Was the HSE eventually able to trace all contacts of those who tested positive in the meat factories or are there ongoing difficulties?

Dr. Colm Henry

There were difficulties both within the meat factories and outside. I will have to come back to the Chairman with specific information but my understanding is that we did manage to trace the contacts of everybody within the work setting and almost everybody outside. I would prefer to come back to the Chairman with an accurate figure.

With regard to the Chairman's question and my earlier question, I would still like more affirmative confirmation that we will get additional information about things like the occupations and workplaces of cases. That will be critical as we open up the economy. I just wish to make that point.

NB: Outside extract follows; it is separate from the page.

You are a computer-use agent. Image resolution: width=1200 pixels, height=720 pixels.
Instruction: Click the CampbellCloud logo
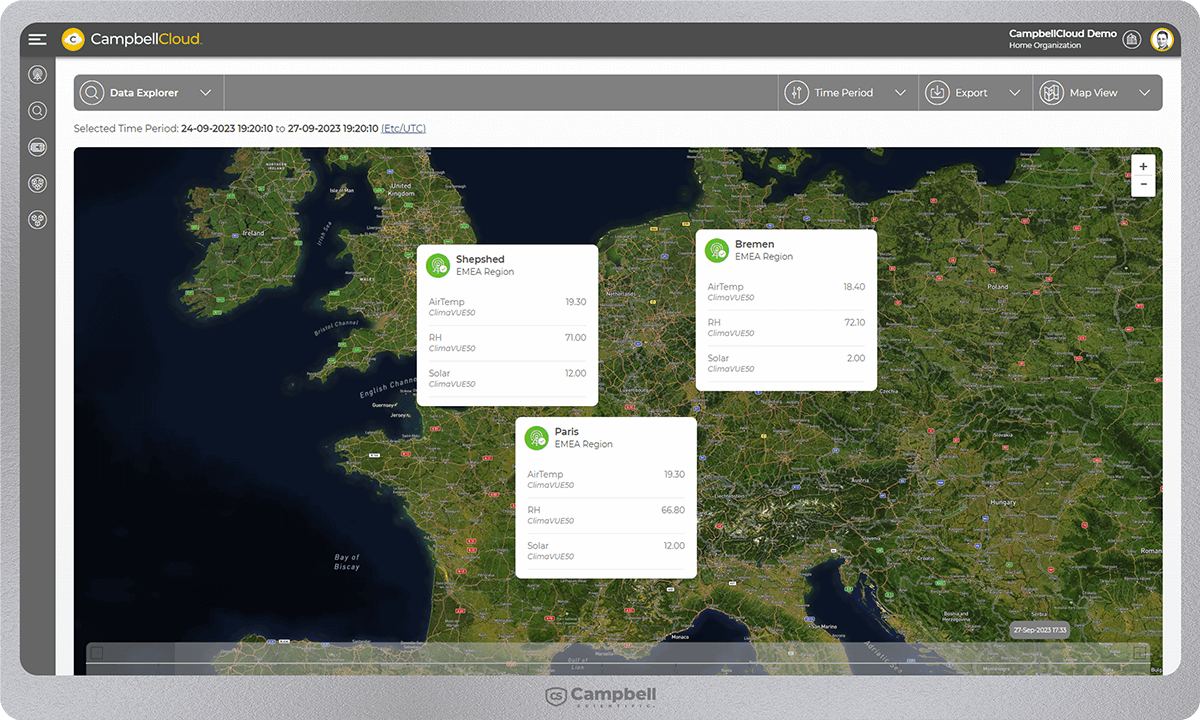132,39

I have two very quick questions. Did Professor Mallon say that recovery times were considerably longer for healthcare workers?

Will Deputy Boyd Barrett ask his second question? I am just conscious that we will have to get people out.

Sure. Has that got something to do with the viral load they may have been exposed to because of the nature of their work? Is that a factor in how sick people get and how long they remain sick? I am just curious about that.

I will move to my second question. I totally agree with what Professor Mallon said about the footprint. We will be putting a square peg into a round hole with regard to capacity come September, if not before. To what extent does he believe issues like understaffing, the consequent long hours that people may have to work and the stretching of staffing are factors in the increase in infection rates among healthcare workers?

I thank the Deputy. I will allow time for an answer.

Could Professor Mallon put a figure on the amount of additional staffing and capacity we need across the health service in order to deal with both the pressures existing before Covid and the additional need for Covid care?

Professor Paddy Mallon

To clarify, the point on the prolonged recovery period comes from my clinical experience, which has predominantly been in dealing with healthcare workers. I have no comparator group. There is, however, a much more prolonged period of recovery than would ever be expected for people with a mild initial infection. That is what we do not know.

In the context of the footprint, I completely agree with the analogy of the square peg in a round hole. To give an example of how relatively understaffed we are, this morning I compared our gross domestic product with that of Norway. Ours is approximately 30% lower than Norway's. Norway has more than 100 infectious diseases specialists for a population not dissimilar to that of Ireland. We have fewer than 20. I am sure it would be the same for every single medical specialty including nursing and for intensive care unit capacity. We got away by the skin of our teeth largely due to the biggest non-pharmaceutical intervention the country has ever taken, which was mediated by the public. We did not get away with this because of the capacity in our healthcare system.

To ask our healthcare system and the people within that system to do again what they have done over the past three months would be similar to asking the population to undergo the three-month lockdown again. There needs to be a recognition, going forward, that we cannot operate safely with the current footprint and current staffing levels.

We are out of time. A question I still have is one to which I do not expect an answer today. It is about whether we can expect the public to lock down again in circumstances where it is a question of assessing our economic response - it is a horrible question - having regard to the fact that 99.5% of the people who died of Covid-19 had underlying conditions or were over 65. The question is to what extent we take out the entire economy for the benefit of that group of people or the extent to which we can afford to do so. However, that is a broader question to be answered by lots of people in this Chamber at a different time.

I thank the Deputies who asked questions and the witnesses who came in to answer our questions and stayed longer than anticipated in order to do so.

Sitting suspended at 11.40 a.m. and resumed at 12 noon.